▶ Work task:
The answer is to be an exact copy of the lines below running from the line with "You are a computer-use agent. Viewport: 1156px" down to the line with "Collapse the 构建队列 panel", both ends included, and nothing more.

** Opening Provided entries block **

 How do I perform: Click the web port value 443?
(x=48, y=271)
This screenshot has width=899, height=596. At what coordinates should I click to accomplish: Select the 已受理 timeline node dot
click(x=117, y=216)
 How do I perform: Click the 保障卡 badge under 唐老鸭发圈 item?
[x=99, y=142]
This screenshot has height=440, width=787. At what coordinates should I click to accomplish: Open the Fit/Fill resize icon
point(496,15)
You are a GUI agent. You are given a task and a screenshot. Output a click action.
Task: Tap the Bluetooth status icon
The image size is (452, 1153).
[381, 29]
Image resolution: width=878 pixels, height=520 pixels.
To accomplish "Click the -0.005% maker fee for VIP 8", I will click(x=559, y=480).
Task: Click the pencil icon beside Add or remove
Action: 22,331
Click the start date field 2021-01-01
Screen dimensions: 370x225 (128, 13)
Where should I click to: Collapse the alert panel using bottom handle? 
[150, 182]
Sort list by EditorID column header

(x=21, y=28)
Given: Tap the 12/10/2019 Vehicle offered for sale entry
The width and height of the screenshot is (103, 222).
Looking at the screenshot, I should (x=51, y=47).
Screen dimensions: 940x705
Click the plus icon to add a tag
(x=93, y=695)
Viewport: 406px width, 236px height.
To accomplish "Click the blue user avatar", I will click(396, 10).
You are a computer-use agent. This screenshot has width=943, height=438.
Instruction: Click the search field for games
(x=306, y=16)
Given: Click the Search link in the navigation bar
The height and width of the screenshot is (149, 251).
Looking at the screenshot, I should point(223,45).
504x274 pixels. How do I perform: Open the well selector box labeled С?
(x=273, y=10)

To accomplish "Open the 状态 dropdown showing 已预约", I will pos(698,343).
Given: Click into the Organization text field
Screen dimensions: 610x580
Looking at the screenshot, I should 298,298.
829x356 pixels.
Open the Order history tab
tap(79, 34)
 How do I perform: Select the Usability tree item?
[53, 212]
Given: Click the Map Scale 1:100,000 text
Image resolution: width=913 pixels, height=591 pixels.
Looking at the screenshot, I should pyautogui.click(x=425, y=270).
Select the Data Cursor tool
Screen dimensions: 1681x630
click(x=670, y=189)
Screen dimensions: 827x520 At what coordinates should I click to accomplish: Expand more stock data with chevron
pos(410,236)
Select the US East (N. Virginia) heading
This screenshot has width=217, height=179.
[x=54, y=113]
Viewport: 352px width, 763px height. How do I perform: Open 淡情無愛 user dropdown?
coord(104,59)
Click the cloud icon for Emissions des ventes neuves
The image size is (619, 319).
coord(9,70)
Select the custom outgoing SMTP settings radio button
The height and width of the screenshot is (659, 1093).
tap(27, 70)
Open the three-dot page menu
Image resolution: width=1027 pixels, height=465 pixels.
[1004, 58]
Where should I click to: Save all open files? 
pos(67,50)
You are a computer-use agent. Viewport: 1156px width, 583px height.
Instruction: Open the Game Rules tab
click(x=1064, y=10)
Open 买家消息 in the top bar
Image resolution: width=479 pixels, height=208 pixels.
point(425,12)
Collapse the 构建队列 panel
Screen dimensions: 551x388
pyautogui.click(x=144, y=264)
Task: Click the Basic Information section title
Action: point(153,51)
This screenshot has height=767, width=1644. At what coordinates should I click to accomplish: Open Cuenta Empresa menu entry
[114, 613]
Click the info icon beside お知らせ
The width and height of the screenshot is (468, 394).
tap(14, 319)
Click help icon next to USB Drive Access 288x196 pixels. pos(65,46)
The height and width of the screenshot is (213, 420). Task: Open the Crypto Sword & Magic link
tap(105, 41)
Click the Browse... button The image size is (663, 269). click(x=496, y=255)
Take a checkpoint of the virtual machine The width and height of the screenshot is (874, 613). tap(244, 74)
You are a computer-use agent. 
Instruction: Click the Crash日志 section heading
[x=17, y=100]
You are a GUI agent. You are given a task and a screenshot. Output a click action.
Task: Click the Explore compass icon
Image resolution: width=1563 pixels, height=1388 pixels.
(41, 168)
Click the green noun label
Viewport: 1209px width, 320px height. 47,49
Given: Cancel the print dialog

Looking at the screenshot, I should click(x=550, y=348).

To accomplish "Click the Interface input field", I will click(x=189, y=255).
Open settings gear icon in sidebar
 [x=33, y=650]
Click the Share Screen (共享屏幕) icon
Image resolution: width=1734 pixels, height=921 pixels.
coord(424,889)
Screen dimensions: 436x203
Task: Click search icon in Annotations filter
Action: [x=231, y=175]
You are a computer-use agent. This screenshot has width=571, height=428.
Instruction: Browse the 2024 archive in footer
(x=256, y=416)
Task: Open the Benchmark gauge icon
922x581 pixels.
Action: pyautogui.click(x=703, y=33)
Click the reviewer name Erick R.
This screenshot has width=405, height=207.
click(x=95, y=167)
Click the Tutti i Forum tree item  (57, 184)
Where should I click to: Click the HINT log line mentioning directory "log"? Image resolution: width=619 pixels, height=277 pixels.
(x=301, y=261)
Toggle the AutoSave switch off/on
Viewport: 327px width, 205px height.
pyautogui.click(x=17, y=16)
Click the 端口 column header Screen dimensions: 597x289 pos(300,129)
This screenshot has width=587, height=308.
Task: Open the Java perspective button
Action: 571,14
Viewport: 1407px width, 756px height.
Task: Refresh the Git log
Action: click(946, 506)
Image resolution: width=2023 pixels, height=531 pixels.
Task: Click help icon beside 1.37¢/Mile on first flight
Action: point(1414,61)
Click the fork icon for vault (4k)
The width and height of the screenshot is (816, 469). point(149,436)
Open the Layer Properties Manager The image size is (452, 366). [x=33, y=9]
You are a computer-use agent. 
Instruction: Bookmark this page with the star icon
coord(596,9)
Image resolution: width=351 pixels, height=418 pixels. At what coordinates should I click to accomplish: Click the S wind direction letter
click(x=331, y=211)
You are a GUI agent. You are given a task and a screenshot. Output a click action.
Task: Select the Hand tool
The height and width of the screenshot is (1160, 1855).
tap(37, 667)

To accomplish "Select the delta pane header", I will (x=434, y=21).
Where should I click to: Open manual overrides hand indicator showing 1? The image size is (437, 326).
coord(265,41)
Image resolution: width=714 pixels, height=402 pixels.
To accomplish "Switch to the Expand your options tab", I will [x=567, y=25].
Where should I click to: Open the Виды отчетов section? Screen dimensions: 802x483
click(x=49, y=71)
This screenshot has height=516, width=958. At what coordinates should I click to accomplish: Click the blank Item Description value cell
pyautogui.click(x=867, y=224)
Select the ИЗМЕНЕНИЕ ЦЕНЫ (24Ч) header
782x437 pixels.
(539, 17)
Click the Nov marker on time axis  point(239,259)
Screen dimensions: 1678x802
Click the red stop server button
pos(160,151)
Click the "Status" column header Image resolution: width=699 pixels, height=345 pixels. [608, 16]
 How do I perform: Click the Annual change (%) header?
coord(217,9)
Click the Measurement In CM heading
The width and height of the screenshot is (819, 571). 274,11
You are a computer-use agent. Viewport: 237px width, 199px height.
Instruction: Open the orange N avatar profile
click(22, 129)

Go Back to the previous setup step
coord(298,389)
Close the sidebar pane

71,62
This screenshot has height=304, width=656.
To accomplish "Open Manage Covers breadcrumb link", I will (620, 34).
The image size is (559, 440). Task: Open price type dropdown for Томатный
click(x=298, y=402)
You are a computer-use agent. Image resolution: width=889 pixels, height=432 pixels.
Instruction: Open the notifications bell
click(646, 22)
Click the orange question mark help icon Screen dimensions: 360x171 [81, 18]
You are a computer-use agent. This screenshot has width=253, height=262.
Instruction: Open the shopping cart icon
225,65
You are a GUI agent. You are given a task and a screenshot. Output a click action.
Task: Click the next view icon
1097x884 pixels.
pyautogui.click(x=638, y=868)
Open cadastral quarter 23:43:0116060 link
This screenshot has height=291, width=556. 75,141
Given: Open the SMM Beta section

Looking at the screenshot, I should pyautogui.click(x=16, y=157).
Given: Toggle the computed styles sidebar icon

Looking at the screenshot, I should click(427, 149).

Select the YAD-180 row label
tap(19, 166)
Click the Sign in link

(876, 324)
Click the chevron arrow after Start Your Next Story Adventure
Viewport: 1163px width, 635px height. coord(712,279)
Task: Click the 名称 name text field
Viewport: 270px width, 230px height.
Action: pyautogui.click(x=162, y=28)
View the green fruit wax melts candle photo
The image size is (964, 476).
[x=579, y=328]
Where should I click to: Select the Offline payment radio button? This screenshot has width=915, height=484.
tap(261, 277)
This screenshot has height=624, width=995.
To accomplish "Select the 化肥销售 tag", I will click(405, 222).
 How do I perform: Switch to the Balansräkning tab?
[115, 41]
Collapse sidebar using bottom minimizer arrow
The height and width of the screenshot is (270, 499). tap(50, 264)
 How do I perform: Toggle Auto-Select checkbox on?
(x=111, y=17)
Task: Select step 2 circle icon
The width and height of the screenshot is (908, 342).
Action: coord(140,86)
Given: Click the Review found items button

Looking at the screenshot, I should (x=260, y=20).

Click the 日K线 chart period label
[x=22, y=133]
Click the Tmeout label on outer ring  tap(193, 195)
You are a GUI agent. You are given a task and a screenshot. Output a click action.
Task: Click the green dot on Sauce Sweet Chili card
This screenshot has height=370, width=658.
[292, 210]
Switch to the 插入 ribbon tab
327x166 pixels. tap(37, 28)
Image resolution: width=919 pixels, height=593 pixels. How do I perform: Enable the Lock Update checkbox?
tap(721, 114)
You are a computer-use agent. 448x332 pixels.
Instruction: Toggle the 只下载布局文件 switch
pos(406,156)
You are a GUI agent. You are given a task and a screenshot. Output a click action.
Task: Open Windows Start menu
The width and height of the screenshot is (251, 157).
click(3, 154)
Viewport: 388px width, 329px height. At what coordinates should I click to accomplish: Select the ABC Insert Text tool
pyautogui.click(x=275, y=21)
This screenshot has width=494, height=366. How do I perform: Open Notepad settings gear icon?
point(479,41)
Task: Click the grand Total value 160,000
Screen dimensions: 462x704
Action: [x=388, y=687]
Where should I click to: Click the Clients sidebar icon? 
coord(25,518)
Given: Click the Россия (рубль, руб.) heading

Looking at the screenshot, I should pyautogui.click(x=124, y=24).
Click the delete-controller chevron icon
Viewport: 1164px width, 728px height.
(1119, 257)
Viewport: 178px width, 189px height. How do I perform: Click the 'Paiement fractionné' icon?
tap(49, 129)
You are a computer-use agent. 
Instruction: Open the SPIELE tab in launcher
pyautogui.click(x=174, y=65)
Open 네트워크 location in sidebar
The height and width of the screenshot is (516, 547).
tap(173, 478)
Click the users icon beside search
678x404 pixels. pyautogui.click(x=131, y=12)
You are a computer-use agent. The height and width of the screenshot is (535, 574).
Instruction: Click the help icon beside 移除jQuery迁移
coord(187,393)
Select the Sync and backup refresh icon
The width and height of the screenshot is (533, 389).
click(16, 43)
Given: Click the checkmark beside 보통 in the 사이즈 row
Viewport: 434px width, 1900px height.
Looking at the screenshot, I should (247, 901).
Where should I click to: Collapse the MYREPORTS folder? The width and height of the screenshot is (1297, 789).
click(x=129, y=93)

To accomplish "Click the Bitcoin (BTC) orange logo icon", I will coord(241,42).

** Closing Provided entries block **

▶ Your response:
You are a computer-use agent. Viewport: 1156px width, 583px height.
Instruction: Open the Game Rules tab
click(x=1064, y=10)
Open 买家消息 in the top bar
Image resolution: width=479 pixels, height=208 pixels.
point(425,12)
Collapse the 构建队列 panel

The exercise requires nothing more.